During Mozambique’s civil war from 1977 to 1992, fighters sold ivory tusks to finance war efforts. Around 90% of elephants were killed in what’s now Gorongosa National Park.

Many of the survivors shared a trait: half the females were naturally tuskless. Before the war, fewer than 20% lacked tusks.

Genes determine whether elephants inherit tusks from their parents. Tusklessness was once rare in African savanna elephants. Now it’s more common.

The tuskless surviving females passed on their genes. About half their female offspring were tuskless. More surprisingly, two-thirds of their offspring were female.

Researchers studied Gorongosa’s roughly 800 elephants over several years. The team collected blood samples from seven tusked and 11 tuskless female elephants, and then analyzed their DNA for differences. Genes are located on chromosomes, which are made of DNA and proteins.

Because the tuskless elephants were female, scientists focused on the X chromosomes. Most female mammals have two X chromosomes. Males have one X and one Y chromosome.

Scientists suspected that the relevant gene was dominant. That means that a female needs only one altered gene to be tuskless. They also think that the gene may cause males who have it to die early in development.

Some scientists call this evolution. But the elephants aren’t changing into a new species. They are adapting to new conditions.

#### Directions
- A) Copy word for word the part of the passage on tuskless elephants starting at "Many of the" and ending at "one Y chromosome.".
- B) Extend the passage on tuskless elephants in Gorongosa by writing what comes next after its last sentence.
The lines after this come from a separate source and have no connection to the elephant passage.

#### Data under study
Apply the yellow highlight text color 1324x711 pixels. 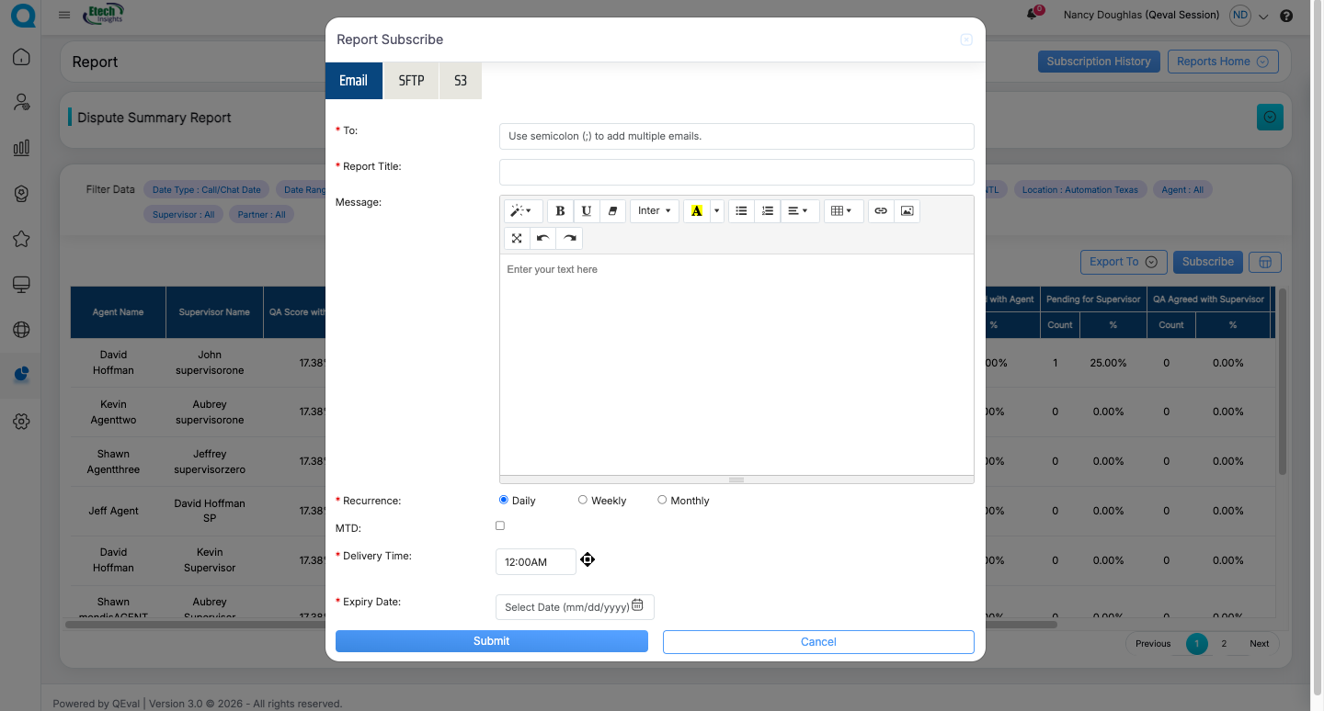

* * *

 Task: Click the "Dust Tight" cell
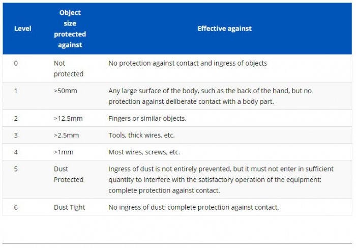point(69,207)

#### Answers to the exercise
- A)
Many of the survivors shared a trait: half the females were naturally tuskless. Before the war, fewer than 20% lacked tusks.

Genes determine whether elephants inherit tusks from their parents. Tusklessness was once rare in African savanna elephants. Now it’s more common.

The tuskless surviving females passed on their genes. About half their female offspring were tuskless. More surprisingly, two-thirds of their offspring were female.

Researchers studied Gorongosa’s roughly 800 elephants over several years. The team collected blood samples from seven tusked and 11 tuskless female elephants, and then analyzed their DNA for differences. Genes are located on chromosomes, which are made of DNA and proteins.

Because the tuskless elephants were female, scientists focused on the X chromosomes. Most female mammals have two X chromosomes. Males have one X and one Y chromosome.

- B)
In nature, the creatures that are most able to survive in their environment are the ones that live long enough to have more babies. The ones with helpful traits may survive and pass those traits (called adaptations) through genes to the next generation. This is called natural selection. And that’s how these elephants lost their tusks.

The theory of evolution claims that natural selection is the way living organisms came into being over millions of years. Some of its proponents do not believe that God created the world and its creatures.

But watching adaptations in nature shows just how amazing the Creator is. His creation is not static. God made His creatures adaptable.

Now scientists say it looks like the elephants without tusks are changing their diet. The tuskless pachyderms eat mostly grass. The tusked eat more legumes and tough woody plants, from which they can peel bark. What’s next for the elephants?

Why? African elephants aren’t evolving into a new species. But they are adapting to hard times and this ability shows God’s creativity and providence—His care for His creation.